The answer must be every line of the records below that holds the word "panel".

--- Data for this task ---
■ ■ ■
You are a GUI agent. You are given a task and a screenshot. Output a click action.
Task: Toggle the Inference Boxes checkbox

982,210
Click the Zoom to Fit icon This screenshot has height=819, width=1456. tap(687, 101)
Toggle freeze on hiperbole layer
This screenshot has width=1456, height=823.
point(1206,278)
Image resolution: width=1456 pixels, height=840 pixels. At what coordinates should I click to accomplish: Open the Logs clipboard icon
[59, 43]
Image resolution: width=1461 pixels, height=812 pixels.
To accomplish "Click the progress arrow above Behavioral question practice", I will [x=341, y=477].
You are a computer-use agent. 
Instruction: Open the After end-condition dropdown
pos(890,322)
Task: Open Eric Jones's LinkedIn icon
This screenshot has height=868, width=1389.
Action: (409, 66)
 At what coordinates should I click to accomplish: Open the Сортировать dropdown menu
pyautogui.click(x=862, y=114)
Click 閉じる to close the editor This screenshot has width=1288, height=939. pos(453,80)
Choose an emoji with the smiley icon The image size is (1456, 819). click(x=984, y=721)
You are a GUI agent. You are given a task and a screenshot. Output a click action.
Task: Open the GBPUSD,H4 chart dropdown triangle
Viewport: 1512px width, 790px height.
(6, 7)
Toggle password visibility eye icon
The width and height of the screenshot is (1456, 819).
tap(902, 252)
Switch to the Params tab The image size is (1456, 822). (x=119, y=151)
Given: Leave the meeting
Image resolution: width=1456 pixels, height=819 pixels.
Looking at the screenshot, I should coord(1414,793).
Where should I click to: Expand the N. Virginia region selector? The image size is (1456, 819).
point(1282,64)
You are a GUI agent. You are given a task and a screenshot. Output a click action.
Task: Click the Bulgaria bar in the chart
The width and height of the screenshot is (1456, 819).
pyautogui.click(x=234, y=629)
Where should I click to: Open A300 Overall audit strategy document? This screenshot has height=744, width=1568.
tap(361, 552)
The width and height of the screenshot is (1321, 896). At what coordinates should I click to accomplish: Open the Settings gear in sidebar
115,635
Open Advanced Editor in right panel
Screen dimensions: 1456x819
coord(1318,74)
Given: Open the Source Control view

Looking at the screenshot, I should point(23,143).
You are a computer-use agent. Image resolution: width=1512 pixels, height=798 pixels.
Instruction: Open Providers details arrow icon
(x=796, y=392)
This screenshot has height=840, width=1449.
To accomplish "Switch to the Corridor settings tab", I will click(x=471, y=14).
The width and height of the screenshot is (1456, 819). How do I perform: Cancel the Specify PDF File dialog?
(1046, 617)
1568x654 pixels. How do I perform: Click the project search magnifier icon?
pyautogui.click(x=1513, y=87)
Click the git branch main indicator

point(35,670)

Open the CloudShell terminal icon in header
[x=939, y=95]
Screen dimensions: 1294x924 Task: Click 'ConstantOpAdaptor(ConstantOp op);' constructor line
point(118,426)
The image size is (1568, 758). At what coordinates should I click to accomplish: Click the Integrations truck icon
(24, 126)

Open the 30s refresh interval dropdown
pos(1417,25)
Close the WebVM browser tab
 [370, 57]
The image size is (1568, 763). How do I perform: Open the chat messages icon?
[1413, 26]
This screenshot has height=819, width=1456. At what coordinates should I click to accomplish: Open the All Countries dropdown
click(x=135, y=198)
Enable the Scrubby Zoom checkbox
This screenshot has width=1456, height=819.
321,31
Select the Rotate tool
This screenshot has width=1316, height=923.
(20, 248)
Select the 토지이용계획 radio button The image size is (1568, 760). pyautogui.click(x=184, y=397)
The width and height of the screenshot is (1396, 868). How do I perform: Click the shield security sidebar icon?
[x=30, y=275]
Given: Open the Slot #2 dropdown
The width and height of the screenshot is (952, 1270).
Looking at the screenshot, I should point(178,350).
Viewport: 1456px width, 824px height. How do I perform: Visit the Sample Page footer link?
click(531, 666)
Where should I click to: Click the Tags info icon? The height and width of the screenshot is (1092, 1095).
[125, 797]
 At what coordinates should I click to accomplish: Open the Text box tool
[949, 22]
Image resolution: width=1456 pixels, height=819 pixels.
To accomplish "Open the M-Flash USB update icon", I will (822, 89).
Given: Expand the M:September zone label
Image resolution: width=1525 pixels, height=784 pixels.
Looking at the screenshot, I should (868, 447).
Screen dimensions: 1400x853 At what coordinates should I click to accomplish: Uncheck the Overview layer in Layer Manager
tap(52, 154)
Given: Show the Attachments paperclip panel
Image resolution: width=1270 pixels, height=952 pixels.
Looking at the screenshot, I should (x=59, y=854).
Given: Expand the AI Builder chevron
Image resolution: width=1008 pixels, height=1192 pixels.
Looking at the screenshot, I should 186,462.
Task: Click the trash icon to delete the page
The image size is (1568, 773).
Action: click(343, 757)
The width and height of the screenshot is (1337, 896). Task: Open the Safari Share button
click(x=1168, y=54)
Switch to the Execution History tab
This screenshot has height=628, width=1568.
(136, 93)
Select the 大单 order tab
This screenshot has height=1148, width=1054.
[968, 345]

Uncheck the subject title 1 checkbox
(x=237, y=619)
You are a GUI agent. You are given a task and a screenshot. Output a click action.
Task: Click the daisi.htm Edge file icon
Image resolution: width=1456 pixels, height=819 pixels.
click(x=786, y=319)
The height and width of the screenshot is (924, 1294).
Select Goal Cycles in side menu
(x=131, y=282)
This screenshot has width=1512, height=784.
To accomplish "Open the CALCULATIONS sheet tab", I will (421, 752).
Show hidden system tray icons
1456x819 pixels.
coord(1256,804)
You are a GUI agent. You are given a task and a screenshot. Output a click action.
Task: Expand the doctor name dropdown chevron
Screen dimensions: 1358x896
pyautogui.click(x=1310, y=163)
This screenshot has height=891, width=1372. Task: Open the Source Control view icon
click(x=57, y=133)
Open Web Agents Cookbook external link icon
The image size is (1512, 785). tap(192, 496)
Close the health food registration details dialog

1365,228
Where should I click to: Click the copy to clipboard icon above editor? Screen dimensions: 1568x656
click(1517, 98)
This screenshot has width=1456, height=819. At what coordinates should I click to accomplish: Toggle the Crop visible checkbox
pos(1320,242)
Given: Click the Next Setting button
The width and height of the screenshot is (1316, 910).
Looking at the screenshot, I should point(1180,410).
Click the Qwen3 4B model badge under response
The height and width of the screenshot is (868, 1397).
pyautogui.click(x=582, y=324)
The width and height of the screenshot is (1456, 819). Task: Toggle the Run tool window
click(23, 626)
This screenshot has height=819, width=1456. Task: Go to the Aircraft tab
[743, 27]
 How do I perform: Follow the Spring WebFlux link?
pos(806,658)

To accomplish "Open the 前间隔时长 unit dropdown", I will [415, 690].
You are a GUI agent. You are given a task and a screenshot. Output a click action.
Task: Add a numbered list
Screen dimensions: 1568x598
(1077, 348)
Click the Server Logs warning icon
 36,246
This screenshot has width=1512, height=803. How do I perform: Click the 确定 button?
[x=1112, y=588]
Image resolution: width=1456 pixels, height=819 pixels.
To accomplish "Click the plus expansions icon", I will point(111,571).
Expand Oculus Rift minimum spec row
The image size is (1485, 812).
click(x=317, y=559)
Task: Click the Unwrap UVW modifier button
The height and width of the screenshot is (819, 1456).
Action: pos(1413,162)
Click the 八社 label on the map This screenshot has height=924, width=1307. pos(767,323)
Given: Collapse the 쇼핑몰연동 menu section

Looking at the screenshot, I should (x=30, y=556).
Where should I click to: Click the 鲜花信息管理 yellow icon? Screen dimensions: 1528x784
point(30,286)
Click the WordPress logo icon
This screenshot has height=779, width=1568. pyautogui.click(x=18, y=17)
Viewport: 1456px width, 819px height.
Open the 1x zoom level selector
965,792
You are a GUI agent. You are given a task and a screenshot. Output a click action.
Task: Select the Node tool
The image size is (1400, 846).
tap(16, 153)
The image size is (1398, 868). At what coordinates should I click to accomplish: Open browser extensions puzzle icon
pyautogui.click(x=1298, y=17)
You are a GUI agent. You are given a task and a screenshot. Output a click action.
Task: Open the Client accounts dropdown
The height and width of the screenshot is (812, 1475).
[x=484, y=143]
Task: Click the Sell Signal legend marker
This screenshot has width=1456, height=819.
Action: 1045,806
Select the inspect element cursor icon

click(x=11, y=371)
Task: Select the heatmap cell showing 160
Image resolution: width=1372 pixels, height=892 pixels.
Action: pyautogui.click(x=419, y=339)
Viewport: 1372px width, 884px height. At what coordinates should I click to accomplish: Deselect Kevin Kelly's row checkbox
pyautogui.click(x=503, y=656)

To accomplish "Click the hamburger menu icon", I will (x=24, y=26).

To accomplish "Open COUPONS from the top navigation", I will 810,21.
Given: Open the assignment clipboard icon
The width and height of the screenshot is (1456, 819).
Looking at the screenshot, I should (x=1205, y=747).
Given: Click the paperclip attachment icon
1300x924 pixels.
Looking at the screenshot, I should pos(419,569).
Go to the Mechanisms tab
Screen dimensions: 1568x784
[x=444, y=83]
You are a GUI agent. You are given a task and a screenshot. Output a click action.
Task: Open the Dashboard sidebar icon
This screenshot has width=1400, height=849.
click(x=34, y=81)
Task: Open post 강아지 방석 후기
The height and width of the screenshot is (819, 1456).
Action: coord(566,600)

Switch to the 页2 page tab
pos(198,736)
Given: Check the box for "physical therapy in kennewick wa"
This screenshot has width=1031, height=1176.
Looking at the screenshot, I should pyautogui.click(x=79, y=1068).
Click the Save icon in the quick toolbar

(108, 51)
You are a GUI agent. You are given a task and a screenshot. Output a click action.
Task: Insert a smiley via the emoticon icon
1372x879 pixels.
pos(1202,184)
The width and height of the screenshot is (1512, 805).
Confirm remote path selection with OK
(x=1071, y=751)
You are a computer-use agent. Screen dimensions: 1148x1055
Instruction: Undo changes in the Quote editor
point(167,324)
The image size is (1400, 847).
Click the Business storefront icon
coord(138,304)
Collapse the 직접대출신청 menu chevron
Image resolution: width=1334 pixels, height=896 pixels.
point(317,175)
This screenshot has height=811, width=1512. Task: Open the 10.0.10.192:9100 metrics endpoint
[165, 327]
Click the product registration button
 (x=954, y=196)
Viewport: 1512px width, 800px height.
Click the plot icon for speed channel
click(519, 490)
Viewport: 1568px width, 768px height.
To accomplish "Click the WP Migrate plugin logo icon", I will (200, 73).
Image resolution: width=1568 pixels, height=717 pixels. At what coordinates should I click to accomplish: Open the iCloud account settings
■ ■ ■
--- Response to the task ---
Open Advanced Editor in right panel
Given: Show the Attachments paperclip panel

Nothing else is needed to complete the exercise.